▶ _Task list_
[1] Decide whether each statement below agrees with the excerpt on child discipline, answering yes or no and quoting the words from the excerpt that settle it: (a) the two principles can be used in domestic discipline without ill-feeling; (b) the child should be treated with the behaviour of savages; (c) when the little child is rude during play, you scold him.
[2] Proceed with the excerpt on child discipline, writing on from its final sentence in the same voice and line of argument.

To retaliate in kind is primitive justice. If we observe the code of ethics in use among children, it resolves itself into two simple principles: that of instant and equal retaliation; or, when that fails, the dread ultimatum which no child can resist, – "I won't play!" A child who is considered "mean" and disagreeable by his fellows meets the simple and effectual treatment of snubbing, neglect, ostracism.

These two principles may be applied in domestic discipline gently, accurately, fairly, and without ill-feeling; and their effect is admirable. "What is the difference between this and the other method?" will be asked. "Is not this also descending to the plane of childishness, of savagery, to which you were just now objecting?" Here is the difference.

To apply a brutal and arbitrary punishment to the person of the offender is what savages do, and what we do, to the child. To receive a just and accurate retaliation is what child and savage understand, are restrained and instructed by. We should treat the child in methods applicable by the savage, not with the behaviour of savages. For instance, you are playing with a little child. The little child is rude to you. You put him down, and go away. This is a gentle reaction, which, being repeated, he soon learns to associate with the behaviour you dislike. "When I do this," observes the infant mind, "the play stops. I like to play. Therefore, I will not do the thing that stops it."

▶ _Record set_
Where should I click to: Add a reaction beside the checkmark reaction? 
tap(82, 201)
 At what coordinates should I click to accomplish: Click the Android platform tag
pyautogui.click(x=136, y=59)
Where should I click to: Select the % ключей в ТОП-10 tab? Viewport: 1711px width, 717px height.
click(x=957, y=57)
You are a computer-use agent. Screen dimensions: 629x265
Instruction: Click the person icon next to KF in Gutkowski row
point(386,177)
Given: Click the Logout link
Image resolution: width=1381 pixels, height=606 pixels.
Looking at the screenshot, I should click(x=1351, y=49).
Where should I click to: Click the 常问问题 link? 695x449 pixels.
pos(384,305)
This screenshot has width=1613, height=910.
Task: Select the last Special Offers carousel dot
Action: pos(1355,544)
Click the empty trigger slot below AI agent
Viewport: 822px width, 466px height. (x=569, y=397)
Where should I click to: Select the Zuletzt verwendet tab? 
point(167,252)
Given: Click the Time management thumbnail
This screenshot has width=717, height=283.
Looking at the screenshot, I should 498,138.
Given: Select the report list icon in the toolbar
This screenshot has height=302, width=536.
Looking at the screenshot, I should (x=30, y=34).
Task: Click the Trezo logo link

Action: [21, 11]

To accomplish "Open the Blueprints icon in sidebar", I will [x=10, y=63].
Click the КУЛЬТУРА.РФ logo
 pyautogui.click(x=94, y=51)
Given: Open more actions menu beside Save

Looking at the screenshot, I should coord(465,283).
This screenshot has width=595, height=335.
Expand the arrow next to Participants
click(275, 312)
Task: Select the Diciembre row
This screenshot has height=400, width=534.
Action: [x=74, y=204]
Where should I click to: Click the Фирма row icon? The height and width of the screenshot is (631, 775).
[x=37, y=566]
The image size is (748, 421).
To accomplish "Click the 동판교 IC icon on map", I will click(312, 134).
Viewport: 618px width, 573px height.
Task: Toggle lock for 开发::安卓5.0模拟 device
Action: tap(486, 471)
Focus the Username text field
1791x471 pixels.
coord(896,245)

▶ _Outputs for the tasks_
[1]
(a) Yes: "These two principles may be applied in domestic discipline gently, accurately, fairly, and without ill-feeling"
(b) No: "We should treat the child in methods applicable by the savage, not with the behaviour of savages."
(c) No: "You put him down, and go away."

[2]
This is simple observation, and involves no ill-feeling. He learns to modify his conduct to a desired end, which is the lesson of life. In this case you treat him by a method of retaliation quite perceptible to a savage, and appealing to the sense of justice without arousing antagonism. But, if you are playing with the little one, he is rude to you, and you spank him, he is conscious of a personal assault which does arouse antagonism. It is not only what a savage could understand, but what a savage would have done. It arouses savage feelings, and helps keep the child a savage. Also, it helps keep the race a savage; for the child who grows up under the treatment common in that era finds it difficult to behave in a manner suitable to civilisation.

Discipline is part of life; and, if met early and accepted, all life becomes easier. But the discipline which the real world gives us is based on inexorable law, not on personal whim. We make the child's idea of right and wrong rest on some person's feeling, not on the nature of the act. He is trained to behave on a level of primitive despotism, and cannot successfully adjust himself to a free democracy. This is why our American children, who get less of the old-fashioned discipline, make better citizens than the more submissive races who were kept severely down in youth, and are unable to keep themselves down in later life.

There is a painful paucity of ideas on child-training in most families, as clearly shown in the too common confession, "I'm sure I don't know what to do with that child!" or, "What would you do with such a child as that?"

If we may not use the ever-ready slipper, the shrill, abusive voice, the dark closet, or threat of withheld meal, what remains to us in the line of discipline? What is to be done to the naughty child? We need here some knowledge of what naughtiness really is. The child is a growing group of faculties, the comparative development of which makes him a good or bad member of society. His behaviour has, first, the limitations of his age, and, second, of his personality.

A child is naturally more timid than a grown person, and a given child may be afflicted with more timidity than is natural to his age. Acts which indicate such a condition show need of training and discipline. A certain amount of selfishness is natural to childhood: acts indicating unusual selfishness call for correction.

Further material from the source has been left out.